EastWest_WesternDistributorApr2015

Victorian Premier Daniel Andrews is considering a second connection between the West Gate Freeway (near Francis Street) and CityLink to the east, via a tunnel and an elevated roadway. Offering an alternative to the West Gate Bridge, it’s not a bad plan at all. It would reduce traffic and cost some $5.5 billion.

The main problem is that the plan has been proposed by Transurban, the tollway king which has already privatised eleven Australian roads – and existing CityLink tolls will need to be extended until 2050.

The Premier is impressed because a tollway won’t cost the State budget anything at all.
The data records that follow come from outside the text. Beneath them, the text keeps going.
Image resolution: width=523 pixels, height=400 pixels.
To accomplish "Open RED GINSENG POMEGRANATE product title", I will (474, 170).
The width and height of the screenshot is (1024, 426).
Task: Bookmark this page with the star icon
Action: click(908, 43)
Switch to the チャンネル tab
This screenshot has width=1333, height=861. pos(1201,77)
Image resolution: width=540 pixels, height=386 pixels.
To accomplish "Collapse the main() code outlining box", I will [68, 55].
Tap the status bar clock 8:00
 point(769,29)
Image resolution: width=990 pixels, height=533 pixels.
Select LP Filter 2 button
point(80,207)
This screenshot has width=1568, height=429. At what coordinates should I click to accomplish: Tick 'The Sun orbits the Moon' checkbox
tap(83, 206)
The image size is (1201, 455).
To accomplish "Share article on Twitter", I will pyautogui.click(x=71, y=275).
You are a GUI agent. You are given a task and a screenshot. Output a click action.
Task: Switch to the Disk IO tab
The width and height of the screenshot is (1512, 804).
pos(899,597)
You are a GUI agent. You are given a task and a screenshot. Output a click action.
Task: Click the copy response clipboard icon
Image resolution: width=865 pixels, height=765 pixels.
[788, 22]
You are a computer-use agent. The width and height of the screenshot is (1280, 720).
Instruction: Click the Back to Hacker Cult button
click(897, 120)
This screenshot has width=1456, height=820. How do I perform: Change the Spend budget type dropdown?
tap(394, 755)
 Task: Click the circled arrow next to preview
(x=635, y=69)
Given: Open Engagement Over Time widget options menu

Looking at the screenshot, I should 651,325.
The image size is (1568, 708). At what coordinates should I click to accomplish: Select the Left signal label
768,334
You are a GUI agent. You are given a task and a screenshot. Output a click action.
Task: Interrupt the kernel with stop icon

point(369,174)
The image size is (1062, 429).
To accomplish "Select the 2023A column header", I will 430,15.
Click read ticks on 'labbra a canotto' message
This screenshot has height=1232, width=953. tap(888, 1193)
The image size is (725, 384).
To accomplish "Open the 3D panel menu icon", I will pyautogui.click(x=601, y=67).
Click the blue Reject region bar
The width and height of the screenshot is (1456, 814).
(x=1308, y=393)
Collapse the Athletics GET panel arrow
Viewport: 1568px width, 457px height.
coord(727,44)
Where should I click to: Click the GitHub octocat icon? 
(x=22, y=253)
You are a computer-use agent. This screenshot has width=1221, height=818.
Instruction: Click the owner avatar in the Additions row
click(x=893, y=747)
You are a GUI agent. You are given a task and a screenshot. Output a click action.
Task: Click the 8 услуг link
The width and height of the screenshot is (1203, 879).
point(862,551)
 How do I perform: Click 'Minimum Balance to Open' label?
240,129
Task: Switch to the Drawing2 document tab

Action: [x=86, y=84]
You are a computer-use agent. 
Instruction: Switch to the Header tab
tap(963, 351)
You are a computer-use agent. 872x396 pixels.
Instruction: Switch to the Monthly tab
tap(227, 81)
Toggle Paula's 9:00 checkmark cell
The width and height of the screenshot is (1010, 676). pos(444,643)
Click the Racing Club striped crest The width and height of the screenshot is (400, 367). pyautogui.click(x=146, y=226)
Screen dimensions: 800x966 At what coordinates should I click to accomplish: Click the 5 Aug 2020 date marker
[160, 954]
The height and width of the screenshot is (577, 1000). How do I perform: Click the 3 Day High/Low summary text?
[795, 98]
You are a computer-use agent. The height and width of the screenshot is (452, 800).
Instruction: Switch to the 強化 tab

But it will cost Victorians heaps!

This is a wrong-headed application of the ‘user-pays’ principle. For the sake of getting the costs off the back of the State government, those who use the new tollway will have to pay heavily for the privilege over next thirty-five years, and Transurban will reap massive rewards over the period.

“What’s wrong with that?” do I hear those at the Institute for Public Affairs cry?

Well it’s this.

First and foremost, what has become of the ancient right of all to the freedom of the highways and byways? Tollroads are progress? Isn’t it rent-seeking that has delivered the world into the current depression? Rent-seeking has come at a terrible cost to our productivity, yet Transurban’s rent-seeking in Victorian roads is to continue apace!

There are other ways to consider whether a capital works project is a goer, but the best way  is to see how it affects land values. If it lowers them or raises them only marginally, you kill a proposal off. You can bet that this new access would generate an uplift in land values of billions of dollars, not just in Melbourne’s west, but also to its north and east. There would be a massive aggregate increase in property values across Melbourne, and beyond.

So the real beneficiaries are not only those who would use the new connection, but all Victorians who would benefit from the efficiencies, savings and superior traffic flows the project would deliver. These benefits, spillovers or externalities are clearly reflected in the varied rates of increase in property values, mainly across Melbourne, and should be captured back via a charge on land values. This would be over a much shorter term, and at far lesser cost to motorists and Victorians, than using Transurban.

The only stumbling block to taking the correct action is that we have an antiquated land tax system in Victoria that urgently needs to be reformed to include all Victorian properties.

To continue paying rent-seekers in economies that are crumbling due to excessive rent-seeking in our natural resources is simply to continue the madness.

The time for reform is now. We don’t need new tollways.